Se necessário, a célula pode compactar ainda mais o material genético. A formação de alças maiores de fibrilas cromoméricas. Esses loops, por sua vez, formam novos loops (loops em loops ... e isso não é tricô). Que finalmente formam um cromossomo.
Em geral, o processo de embalagem pode ser descrito da seguinte maneira.

Como resultado, a partir de filamentos de DNA, obtemos, mediante divisão, estruturas superenroladas que podem ser vistas sob um microscópio. Nós os chamamos de cromossomos.
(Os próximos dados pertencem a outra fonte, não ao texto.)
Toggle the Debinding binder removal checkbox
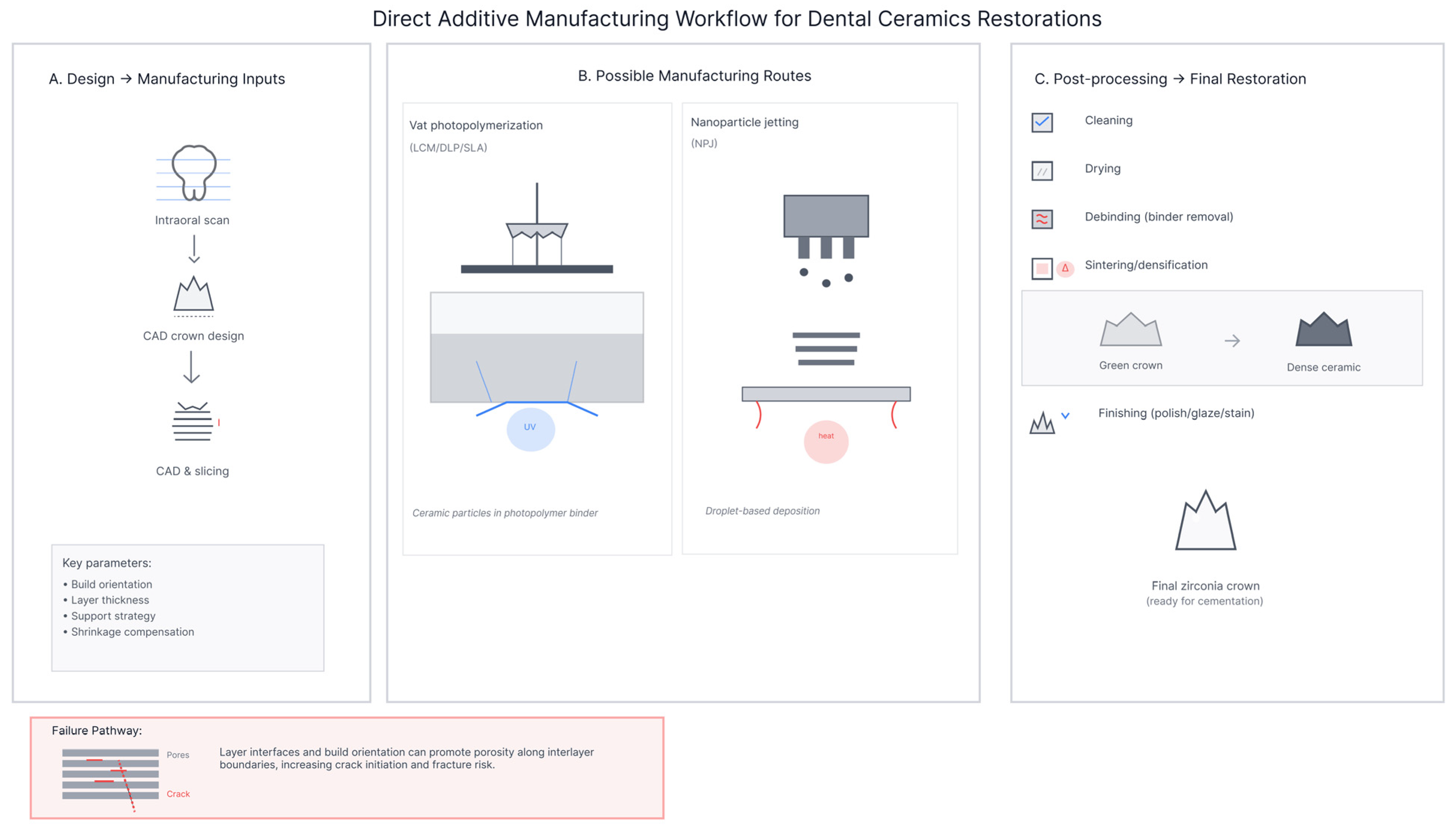 (1042, 219)
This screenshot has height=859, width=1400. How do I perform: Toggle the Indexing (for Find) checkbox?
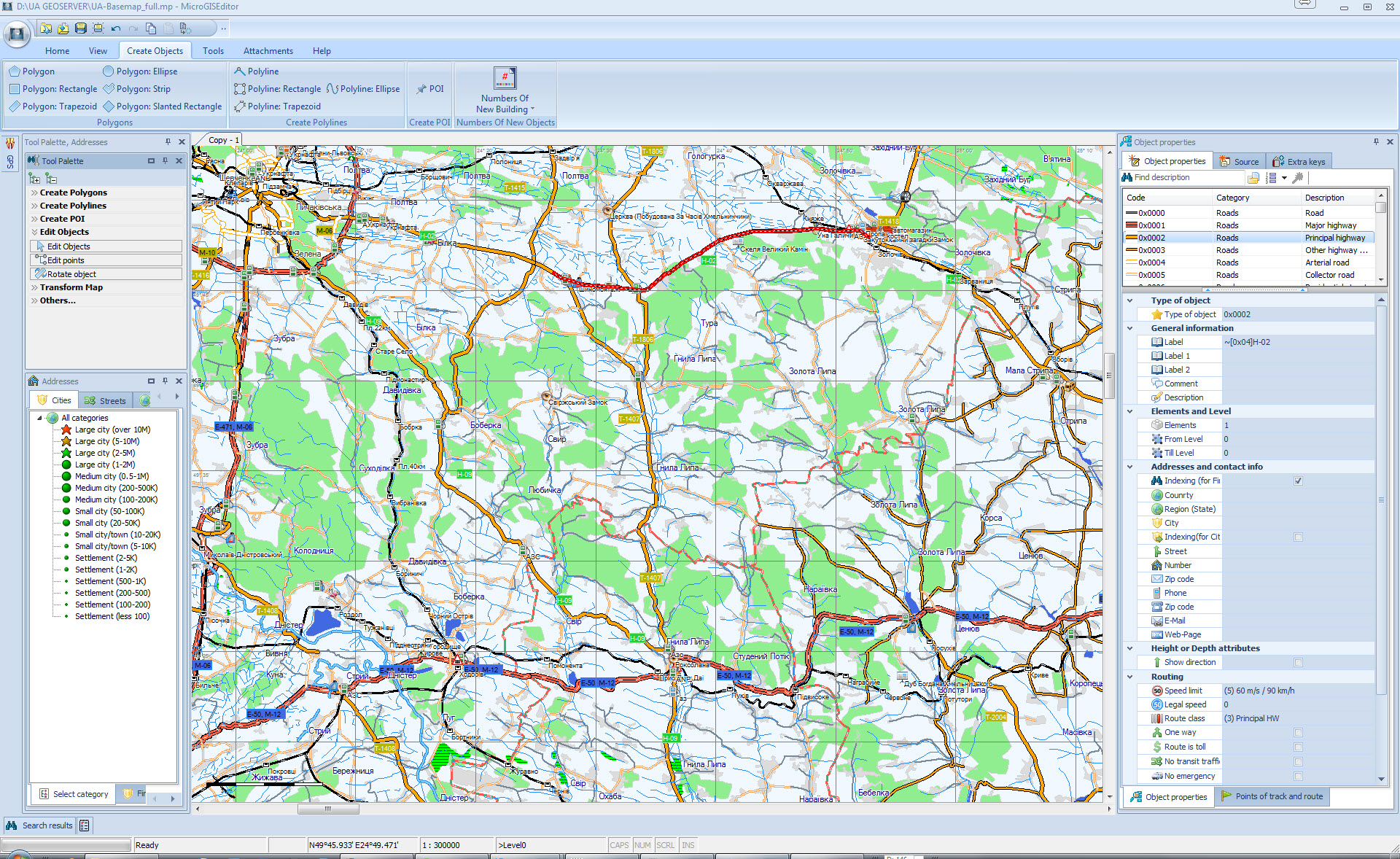[x=1298, y=481]
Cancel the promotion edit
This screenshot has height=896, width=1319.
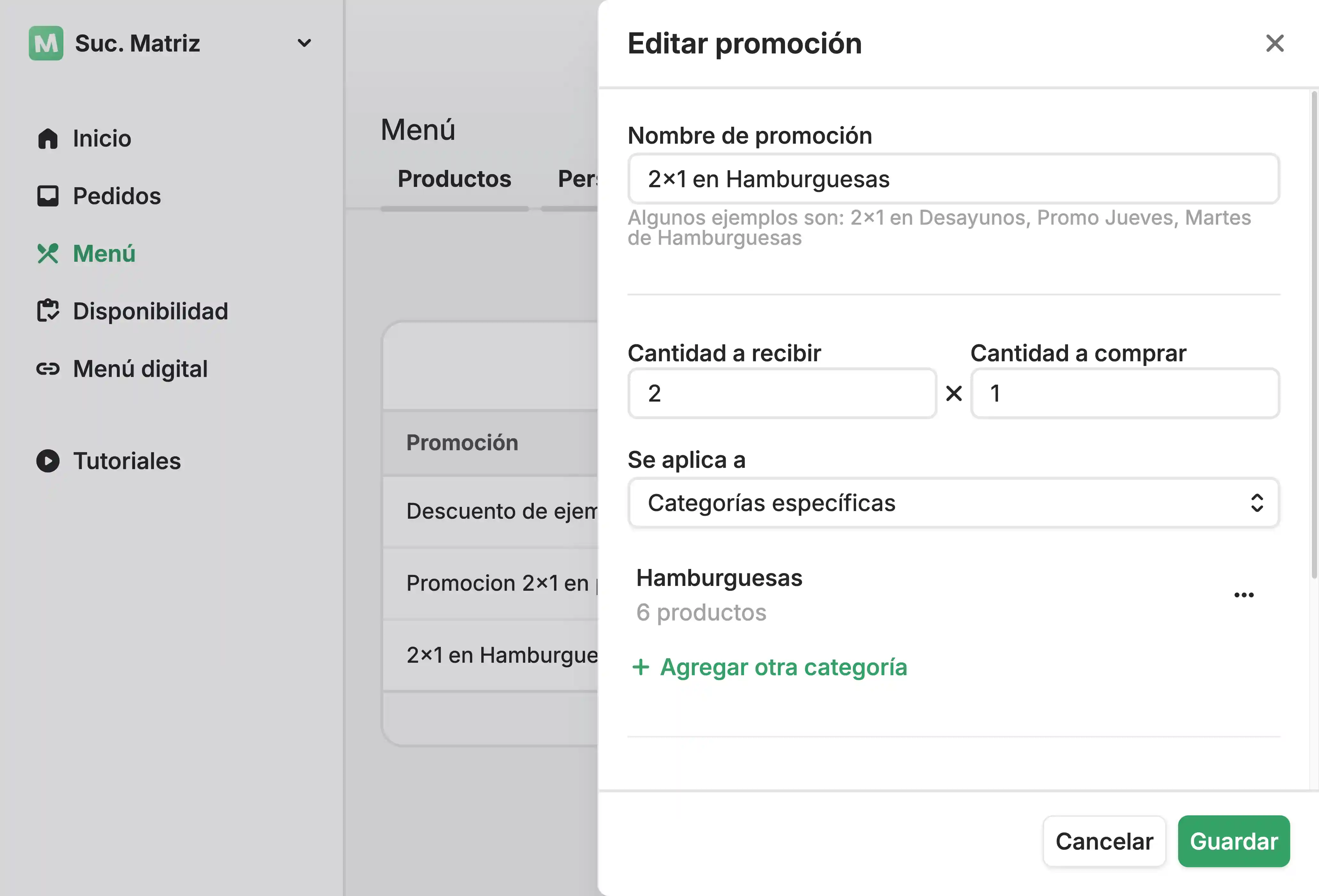tap(1104, 842)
A substância dos próprios cromossomos é chamada cromatina. E o grau de sua embalagem varia de acordo com o local do cromossomo. Há eucromatina e heterocromatina. A euucromatina é uma região bastante limpa da cromatina, nela o DNA está no nível cromomérico (embalagem de 500 a 1000 vezes). Aqui está uma leitura ativa da informação. Por exemplo, se uma célula está sintetizando ativamente a proteína A agora, a região do DNA que a codifica estará em um estado de eucromatina, para que as enzimas que lêem o DNA possam alcançá-la. A heterocromatina contém a parte do DNA que a célula realmente não precisa agora. Ou seja, o DNA é compactado o mais firmemente possível para não ficar sob os seus pés. Dependendo das necessidades da célula, algumas regiões da cromatina podem se desfazer parcialmente, enquanto outras podem se entrelaçar. Assim, a regulação também é realizada (uma aproximação muito aproximada), porque não se pode alcançar uma região distorcida e, portanto, não pode ser lido.
Na verdade, é tudo por agora. Discutimos como o meio de armazenamento é armazenado. Vamos fazer uma pequena pausa e em alguns dias falaremos sobre a codificação de informações.